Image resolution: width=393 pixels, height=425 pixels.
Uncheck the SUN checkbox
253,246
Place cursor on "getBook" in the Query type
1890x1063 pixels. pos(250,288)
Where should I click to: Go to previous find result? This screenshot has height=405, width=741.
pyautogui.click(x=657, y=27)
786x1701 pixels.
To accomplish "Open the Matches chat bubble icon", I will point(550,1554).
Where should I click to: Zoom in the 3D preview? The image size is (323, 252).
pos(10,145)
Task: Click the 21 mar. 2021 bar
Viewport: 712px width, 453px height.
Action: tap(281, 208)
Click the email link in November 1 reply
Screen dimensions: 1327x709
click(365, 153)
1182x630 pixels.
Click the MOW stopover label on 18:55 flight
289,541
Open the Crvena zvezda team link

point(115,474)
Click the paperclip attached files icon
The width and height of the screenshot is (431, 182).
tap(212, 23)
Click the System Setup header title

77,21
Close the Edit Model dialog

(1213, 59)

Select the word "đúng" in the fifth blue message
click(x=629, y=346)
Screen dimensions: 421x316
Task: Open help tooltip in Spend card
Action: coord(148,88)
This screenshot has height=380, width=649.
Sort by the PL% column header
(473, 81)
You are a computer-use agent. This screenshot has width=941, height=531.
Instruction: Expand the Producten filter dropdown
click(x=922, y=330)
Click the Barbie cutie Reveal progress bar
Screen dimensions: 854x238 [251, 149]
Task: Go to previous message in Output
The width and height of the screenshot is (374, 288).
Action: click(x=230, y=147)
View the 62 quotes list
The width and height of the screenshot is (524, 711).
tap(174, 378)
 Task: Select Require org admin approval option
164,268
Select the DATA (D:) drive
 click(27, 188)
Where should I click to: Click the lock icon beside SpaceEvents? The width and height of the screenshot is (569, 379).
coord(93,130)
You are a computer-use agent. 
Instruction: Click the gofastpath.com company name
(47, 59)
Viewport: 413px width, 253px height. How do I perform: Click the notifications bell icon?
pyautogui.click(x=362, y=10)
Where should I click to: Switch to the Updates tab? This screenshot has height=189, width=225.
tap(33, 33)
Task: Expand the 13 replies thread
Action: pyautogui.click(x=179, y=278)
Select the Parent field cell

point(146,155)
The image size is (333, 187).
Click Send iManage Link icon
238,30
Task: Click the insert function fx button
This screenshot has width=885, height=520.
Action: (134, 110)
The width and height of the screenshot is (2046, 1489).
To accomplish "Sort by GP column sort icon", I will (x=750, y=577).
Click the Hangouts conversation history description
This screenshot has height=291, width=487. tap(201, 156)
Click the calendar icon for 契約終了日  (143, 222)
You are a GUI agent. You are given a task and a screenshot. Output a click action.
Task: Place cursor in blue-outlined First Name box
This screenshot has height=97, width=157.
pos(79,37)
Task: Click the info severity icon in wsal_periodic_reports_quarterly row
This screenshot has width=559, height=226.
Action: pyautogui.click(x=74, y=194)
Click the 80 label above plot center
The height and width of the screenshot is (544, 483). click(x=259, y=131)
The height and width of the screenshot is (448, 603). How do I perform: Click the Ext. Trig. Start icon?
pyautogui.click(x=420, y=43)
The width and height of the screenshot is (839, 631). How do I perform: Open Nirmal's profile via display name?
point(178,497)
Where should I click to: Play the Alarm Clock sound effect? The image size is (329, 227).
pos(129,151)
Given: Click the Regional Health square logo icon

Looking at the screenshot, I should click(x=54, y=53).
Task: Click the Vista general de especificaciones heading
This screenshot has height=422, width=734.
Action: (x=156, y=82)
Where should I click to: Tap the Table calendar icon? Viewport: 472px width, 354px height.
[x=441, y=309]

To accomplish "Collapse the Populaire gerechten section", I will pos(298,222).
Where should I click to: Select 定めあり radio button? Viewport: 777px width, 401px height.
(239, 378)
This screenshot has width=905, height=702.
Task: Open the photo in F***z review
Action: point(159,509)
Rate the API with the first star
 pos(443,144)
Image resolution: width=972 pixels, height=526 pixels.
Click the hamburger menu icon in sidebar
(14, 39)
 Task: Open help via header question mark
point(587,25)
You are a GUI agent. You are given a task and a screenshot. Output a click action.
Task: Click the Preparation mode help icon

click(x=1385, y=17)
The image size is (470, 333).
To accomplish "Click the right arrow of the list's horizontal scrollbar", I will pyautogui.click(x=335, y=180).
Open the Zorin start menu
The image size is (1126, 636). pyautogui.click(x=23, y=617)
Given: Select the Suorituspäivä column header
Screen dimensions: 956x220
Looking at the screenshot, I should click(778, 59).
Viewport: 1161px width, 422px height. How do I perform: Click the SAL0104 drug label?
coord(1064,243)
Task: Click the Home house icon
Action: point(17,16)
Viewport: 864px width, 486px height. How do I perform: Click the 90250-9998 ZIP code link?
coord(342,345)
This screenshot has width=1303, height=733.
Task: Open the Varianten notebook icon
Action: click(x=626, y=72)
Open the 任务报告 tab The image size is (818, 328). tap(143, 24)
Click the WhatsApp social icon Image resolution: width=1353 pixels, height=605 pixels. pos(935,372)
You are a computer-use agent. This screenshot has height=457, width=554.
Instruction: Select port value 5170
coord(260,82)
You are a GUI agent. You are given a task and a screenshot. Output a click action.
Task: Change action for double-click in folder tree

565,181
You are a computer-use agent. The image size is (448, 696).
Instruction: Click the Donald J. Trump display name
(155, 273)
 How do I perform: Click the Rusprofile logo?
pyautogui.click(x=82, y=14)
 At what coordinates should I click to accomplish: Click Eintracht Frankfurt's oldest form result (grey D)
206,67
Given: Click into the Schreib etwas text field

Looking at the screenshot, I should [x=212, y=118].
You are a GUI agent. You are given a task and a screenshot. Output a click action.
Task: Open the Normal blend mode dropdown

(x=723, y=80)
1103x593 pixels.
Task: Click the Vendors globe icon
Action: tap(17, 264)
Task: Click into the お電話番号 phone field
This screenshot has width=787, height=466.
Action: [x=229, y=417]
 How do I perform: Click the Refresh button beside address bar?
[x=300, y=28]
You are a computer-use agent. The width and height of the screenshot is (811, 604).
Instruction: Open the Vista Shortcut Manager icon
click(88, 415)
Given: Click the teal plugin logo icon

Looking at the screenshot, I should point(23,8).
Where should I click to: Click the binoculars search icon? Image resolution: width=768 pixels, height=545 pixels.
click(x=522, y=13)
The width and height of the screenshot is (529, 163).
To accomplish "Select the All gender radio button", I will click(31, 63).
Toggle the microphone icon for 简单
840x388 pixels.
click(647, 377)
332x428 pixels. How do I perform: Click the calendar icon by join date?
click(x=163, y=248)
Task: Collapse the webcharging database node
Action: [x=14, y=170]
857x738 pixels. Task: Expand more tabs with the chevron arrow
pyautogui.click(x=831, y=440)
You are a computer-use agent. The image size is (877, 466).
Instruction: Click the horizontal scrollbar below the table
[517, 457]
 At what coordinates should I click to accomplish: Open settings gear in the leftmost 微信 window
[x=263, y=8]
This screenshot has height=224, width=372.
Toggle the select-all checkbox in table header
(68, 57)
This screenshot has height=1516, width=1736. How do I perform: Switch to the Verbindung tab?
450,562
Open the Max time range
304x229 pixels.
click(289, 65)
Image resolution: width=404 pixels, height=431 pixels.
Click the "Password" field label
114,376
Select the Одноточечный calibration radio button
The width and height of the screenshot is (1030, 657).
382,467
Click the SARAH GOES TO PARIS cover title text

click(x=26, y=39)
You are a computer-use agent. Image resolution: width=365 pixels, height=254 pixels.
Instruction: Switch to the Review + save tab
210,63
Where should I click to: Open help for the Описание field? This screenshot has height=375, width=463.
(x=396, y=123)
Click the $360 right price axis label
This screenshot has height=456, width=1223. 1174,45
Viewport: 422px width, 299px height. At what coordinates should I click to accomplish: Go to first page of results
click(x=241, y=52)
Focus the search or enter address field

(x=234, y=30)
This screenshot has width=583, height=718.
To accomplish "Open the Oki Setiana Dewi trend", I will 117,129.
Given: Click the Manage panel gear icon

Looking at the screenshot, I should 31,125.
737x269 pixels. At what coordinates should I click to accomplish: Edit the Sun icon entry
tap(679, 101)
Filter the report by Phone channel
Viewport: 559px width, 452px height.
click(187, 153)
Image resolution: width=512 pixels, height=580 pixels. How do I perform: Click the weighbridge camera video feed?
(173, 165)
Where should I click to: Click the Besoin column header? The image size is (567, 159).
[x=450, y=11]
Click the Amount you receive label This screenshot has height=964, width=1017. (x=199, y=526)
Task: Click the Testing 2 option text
+ + + +
● **Exercise**:
Whenever "computer" shows up in a line of the listing, copy that whole line.

● **Result for this exercise**:
You are a computer-use agent. This screenshot has width=941, height=531.
You are a computer-use agent. 
You are a computer-use agent. This screenshot has height=457, width=554.
You are a computer-use agent. The image size is (448, 696).
You are a computer-use agent. The width and height of the screenshot is (811, 604).
You are a computer-use agent. The image size is (877, 466).
You are a computer-use agent. Image resolution: width=365 pixels, height=254 pixels.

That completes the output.